March 01, 2018
SEBI on Minimum Public Shareholding
SEBI, via its circular dated February 22, 2018, has introduced two more methods of achieving Minimum Public Shareholding (“MPS”):
- Qualified Institutions Placement; and
- Sale of shares up to 2% held by promoters/promoter group in open market, subject to certain conditions.
The MPS rule requires all listed companies in India to ensure that at least 25% of their equity shares are held by non-promoters (public). This rule was implemented after the amendment of Securities Contracts Regulation Rules by SEBI in 2010. Under this rule promoters with a higher than 75% stake in listed companies were asked to compulsorily sell down their stake by placing shares with institutions or issuing rights or bonus shares.
This circular also approved necessary amendments in SEBI (Issue of Capital and Disclosure Requirements) Regulations, 2009.
TRAI Releases Recommendations for Ease of Doing Business
In an effort to facilitate a smoother licensing regime in the broadcasting sector, TRAI has released its recommendations on February 26, 2018 titled “Ease of Doing Business in the Broadcasting Sector”. Some of the key recommendations to the government are:
- Streamlining of the process of granting of licenses for broadcasting services through the use of Information and Communication Technology.

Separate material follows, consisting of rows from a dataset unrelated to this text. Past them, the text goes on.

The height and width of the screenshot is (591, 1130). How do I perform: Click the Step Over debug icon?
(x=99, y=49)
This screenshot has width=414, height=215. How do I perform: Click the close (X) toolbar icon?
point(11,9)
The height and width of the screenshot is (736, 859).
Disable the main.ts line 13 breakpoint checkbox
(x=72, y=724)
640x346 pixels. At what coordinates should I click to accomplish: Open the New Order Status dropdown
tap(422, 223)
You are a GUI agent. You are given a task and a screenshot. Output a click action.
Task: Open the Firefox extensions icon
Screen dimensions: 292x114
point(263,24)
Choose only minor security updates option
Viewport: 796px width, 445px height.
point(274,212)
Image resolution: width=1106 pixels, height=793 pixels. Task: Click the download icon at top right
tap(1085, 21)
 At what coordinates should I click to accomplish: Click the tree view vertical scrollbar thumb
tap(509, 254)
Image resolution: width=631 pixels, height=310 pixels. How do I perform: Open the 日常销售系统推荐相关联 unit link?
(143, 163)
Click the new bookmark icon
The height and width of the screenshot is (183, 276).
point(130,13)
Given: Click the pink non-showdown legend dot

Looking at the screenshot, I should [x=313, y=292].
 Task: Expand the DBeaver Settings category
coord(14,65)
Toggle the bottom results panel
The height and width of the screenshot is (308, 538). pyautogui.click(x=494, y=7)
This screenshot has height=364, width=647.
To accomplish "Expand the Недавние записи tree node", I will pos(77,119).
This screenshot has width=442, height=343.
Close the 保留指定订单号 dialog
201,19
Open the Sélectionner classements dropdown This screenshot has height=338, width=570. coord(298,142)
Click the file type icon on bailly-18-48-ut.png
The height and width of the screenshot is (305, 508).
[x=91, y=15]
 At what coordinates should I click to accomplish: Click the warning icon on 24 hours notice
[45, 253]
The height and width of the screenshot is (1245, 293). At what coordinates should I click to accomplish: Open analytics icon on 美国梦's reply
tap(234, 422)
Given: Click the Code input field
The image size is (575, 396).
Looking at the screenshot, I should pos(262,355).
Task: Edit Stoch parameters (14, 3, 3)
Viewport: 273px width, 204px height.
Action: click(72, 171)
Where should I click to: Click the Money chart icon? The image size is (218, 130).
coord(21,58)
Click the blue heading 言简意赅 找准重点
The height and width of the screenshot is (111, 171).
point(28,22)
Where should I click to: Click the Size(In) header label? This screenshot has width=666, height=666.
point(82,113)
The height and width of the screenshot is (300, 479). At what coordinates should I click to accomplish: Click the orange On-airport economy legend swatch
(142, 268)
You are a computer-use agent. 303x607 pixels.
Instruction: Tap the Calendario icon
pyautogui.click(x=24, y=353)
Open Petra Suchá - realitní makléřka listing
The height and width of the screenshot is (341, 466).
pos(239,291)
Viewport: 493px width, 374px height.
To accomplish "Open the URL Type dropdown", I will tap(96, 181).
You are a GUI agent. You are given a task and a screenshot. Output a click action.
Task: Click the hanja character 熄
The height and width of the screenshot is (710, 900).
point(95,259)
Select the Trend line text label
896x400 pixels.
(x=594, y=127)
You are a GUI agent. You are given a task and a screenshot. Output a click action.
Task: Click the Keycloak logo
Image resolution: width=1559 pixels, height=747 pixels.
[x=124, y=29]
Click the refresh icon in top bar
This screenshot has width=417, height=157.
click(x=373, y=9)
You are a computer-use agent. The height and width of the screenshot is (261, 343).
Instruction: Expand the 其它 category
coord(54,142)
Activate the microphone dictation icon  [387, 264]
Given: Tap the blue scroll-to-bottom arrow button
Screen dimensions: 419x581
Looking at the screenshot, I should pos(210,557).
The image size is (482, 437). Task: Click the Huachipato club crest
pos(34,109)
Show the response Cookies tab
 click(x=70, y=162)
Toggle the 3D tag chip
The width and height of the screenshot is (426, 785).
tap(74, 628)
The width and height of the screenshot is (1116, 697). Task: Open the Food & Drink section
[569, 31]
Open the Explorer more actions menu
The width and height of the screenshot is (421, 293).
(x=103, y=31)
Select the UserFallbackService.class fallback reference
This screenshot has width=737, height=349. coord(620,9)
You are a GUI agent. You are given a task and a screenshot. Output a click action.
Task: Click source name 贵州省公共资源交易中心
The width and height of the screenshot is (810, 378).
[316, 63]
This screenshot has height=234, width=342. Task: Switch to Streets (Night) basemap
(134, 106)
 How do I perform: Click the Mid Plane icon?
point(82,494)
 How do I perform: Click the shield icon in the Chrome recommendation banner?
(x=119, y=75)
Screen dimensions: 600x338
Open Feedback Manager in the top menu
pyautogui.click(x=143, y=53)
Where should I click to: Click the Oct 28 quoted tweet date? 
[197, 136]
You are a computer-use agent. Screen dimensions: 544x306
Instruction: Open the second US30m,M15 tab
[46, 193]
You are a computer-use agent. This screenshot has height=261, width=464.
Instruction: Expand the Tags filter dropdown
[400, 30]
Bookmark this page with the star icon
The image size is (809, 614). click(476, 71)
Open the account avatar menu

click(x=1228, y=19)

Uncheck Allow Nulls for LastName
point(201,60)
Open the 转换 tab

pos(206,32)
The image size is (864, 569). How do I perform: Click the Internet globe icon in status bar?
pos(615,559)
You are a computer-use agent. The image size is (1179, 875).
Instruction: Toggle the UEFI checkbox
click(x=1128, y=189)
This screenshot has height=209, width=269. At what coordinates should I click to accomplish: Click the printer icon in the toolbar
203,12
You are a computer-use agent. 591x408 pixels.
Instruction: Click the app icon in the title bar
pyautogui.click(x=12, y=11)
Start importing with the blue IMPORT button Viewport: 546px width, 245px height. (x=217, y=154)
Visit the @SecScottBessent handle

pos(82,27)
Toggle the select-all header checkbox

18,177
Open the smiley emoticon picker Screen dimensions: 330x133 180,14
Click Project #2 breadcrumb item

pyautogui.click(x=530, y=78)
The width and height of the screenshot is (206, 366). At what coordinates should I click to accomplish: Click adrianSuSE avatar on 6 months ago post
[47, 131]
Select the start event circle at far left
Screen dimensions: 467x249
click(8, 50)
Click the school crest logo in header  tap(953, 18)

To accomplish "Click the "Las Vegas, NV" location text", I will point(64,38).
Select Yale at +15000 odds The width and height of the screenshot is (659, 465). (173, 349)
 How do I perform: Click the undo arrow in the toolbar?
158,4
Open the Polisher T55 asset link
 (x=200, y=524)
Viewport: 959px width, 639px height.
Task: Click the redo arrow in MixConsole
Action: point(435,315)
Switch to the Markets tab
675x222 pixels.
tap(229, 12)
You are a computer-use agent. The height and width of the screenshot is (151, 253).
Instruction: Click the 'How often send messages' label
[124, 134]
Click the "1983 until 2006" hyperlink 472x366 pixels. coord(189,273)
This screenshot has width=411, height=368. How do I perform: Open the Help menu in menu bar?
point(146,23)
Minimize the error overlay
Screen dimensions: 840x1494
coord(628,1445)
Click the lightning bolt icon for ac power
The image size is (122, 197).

- Setting up of an online integrated portal for the filing, processing and tracking of applications, payments, frequency assignments etc. for the access, use and benefit of all stakeholders.
- Speedy issuance of security clearances.
- Speedy verification of relevant compliances via self-declaration systems.
- Institution of a centre of excellence exclusively for broadcasting services.
Supreme Court Settles NHAI Contracts Arbitration Cases
The Supreme Court in National Highway Authority of India (“NHAI”) v M/S Progressive MVR (JV) settled the issue regarding the ‘price adjustment’ clause in the contracts awarded by the NHAI. The contentious ‘price adjustment’ clause in these contracts stipulated a method for computing monthly variable prices of certain raw materials. The dispute was regarding the method of computation. This case is notable because the Supreme Court had to face the dilemma of dealing with conflicting arbitral awards on the same issue. The Court held in favour of NHAI eventually, but it also held that “the purpose is to avoid such a situation which cannot be permitted as it would result in upholding both kinds of arbitral awards interpreting the same clause, whether they go in favour of the employer or they go in favour of the contractor.”
RBI on Extending KYC Deadline
The RBI has refused to extend the February 28, 2018 deadline for prepaid payment instruments (“PPIs”) such as mobile wallets to complete know-your-customer (“KYC”) verification of their users. This deadline was specified in the RBI’s Master Directions on Issuance and Operation of Prepaid Payment Instruments dated October 11, 2017.
RBI deputy governor B.P. Kanungo said in a press briefing on February 26, 2018 that “…sufficient time has already been given to meet the prescribed guidelines. In the event, PPI issuers not obtaining the KYC related inputs of their customers within the timeline, the customer will not lose their money. They can continue to undertake transactions for purchase of goods and services as thereto to the extent of available balance in the PPI. Reloading of the PPI and remittances can resume after completing the KYC requirement”.
MCA Amends Companies (Accounts) Rules, 2014
The Ministry of Corporate Affairs on February 27, 2018 amended the Companies (Accounts) Rules, 2014 by inserting a new form AOC-3A after Form AOC-3. The Form AOC-3 is a statement containing salient features of balance sheet and profit and loss account. The amendment notification stipulates that companies that are required to comply with Companies (Indian Accounting Standards) Rules, 2015 shall forward their statement in the new Form AOC-3A.